Archive for the ‘General Parenting’ Topic

Autism and restoring a mom’s trust in public schools

Thursday, November 4th, 2010

I’m afraid to believe that my son’s 4th grade in his new school is going so well. Connor is in a gen ed class 93% of the time; he is making As and Bs (albeit with modified programs for reading and writing);  he even participated in an after-school creative writing class with 12 other students without his para.  His teachers are great, and they understand that despite his language delays, he is a very bright little boy who can handle high expectations if given the chance.  The kids at the school are also wonderful, and Connor has made three new friends. The administrators and the special ed team are outstanding.  I take Connor to school, so I don’t worry about bullying on the bus (if there would be any – this seems to be a very nice bunch of kids, perhaps due in part to the school administrators’ emphasis on character education and  zero tolerance for bullying).

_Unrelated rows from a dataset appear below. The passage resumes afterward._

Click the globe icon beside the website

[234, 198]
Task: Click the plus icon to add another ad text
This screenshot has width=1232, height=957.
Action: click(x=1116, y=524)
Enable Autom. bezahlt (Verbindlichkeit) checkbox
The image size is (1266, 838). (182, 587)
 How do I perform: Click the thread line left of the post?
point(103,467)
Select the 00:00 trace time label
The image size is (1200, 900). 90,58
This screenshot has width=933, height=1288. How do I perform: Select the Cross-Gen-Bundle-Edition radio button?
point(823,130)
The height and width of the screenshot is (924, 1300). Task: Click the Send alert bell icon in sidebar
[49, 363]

So what am I so $%@! afraid of? 

 The simple answer is that I’m afraid to trust that everything really is going so well. So I find myself over-reacting to the tiniest things – Connor got a D on his math test  yesterday (Is he falling behind?); Connor had a tantrum at the end of the school day (Oh no! That hasn’t happened in ages–do we need to bring in a specialist?  Are the other kids being mean to him? Will the teachers label him as a trouble-maker?).  And then, I find myself emailing the teacher and resource manager every day and googling every single person in the school to check up on their qualifications and to  make sure they don’t  have a criminal record.

Honestly, I’m wound so tight that  I could give a woodpecker a headache. Even I am embarrassed by my behavior.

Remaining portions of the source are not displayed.